SHORT PROBLEM: In the dice-simulation text, what is the maximum block size the harness allows?

== DOCUMENT SEGMENT

Nothing fancy here - roll dice, sort them, compare highest vs highest. Return how many attackers were lost. Each simulation is independent and fast.

The challenge isn’t the simulation itself. The challenge is aggregating billions of these results efficiently.

The Python Harness

This Python code is essentially mission control: it figures out how many threads we need, allocates GPU memory, compiles the C++ kernel string, and launches everything. The actual battle simulation happens in the CUDA kernel in the next section.

@dataclass
class KernelParams:
	simulations: int
	attackers: int
	defenders: int
	warps: int
	bins: int

def make_kernel_and_run(config: KernelConfig, params: SimulationParams, implementation: CudaImplementation) -> tuple[float, numpy.ndarray]:
	if config.block_size % 32 != 0:
		raise ValueError("Block size must be an even multiple of warp size (32)")
	if config.block_size > 1024:
		raise ValueError("Block size cannot exceed 1024 (GPU hardware limit)")

====
== PROVIDED DATA

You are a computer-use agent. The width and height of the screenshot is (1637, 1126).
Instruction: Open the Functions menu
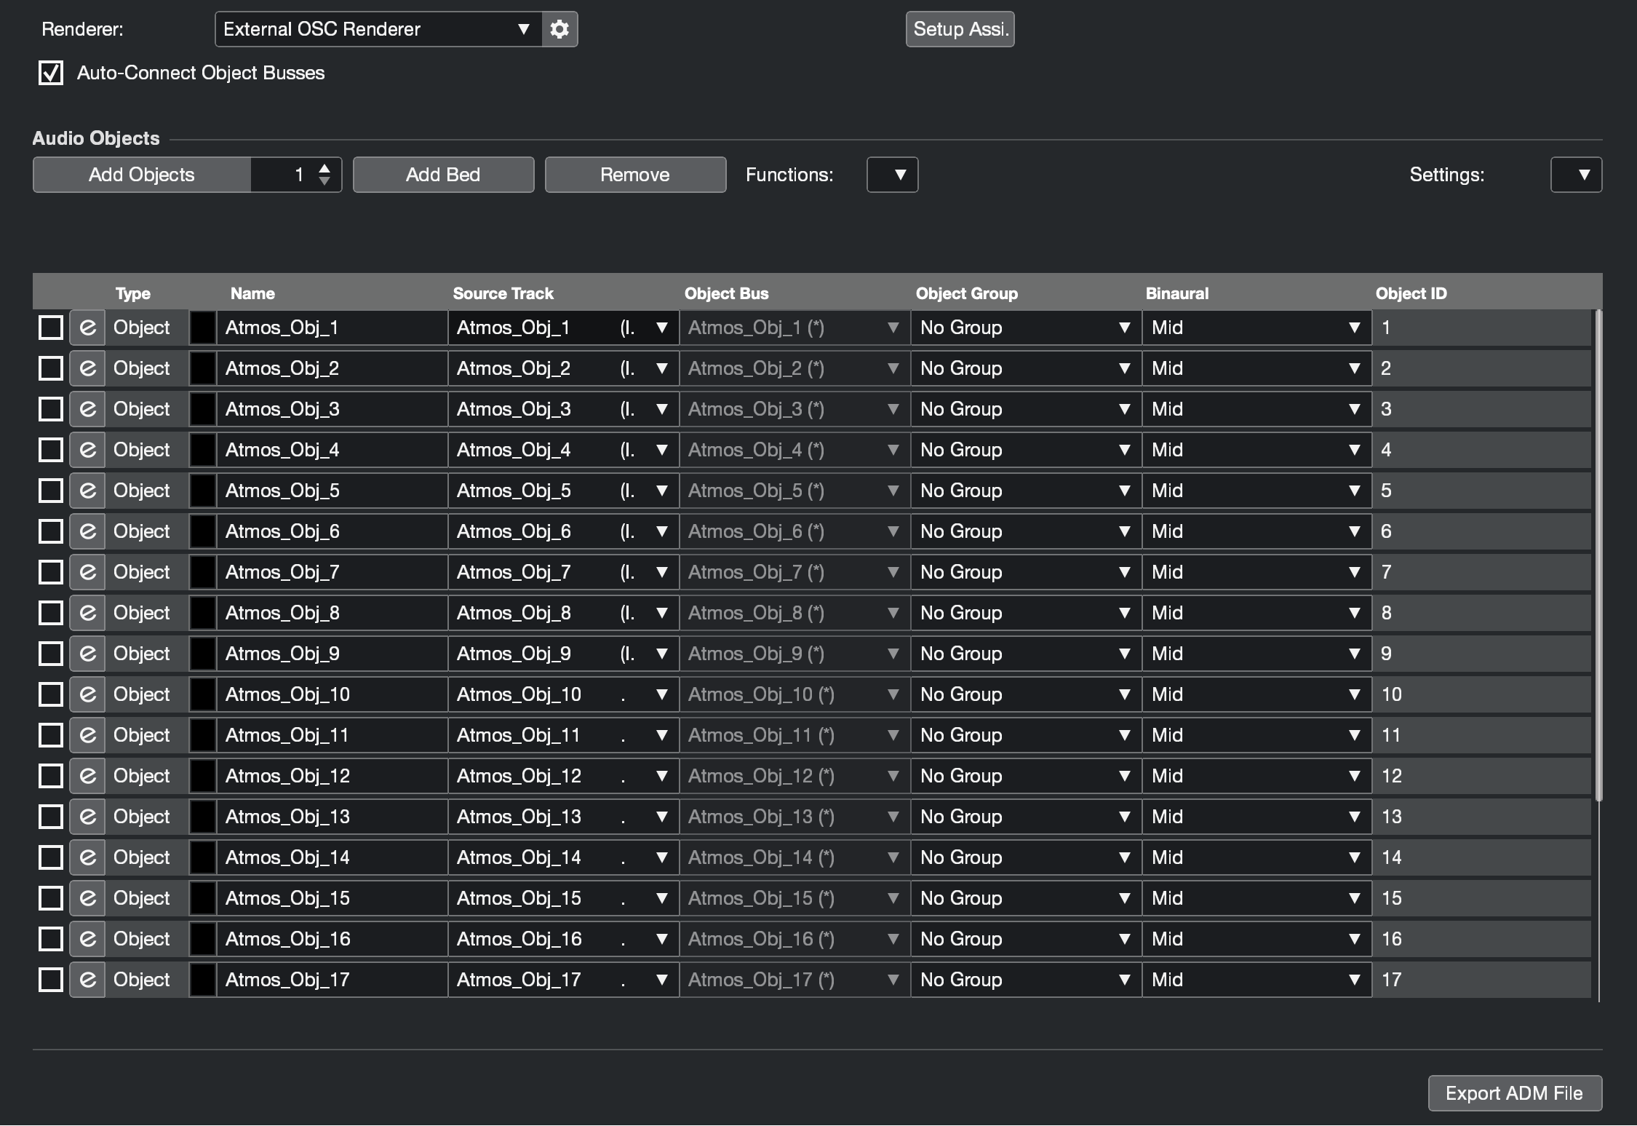coord(892,175)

====

COMPLETED TASK: 1024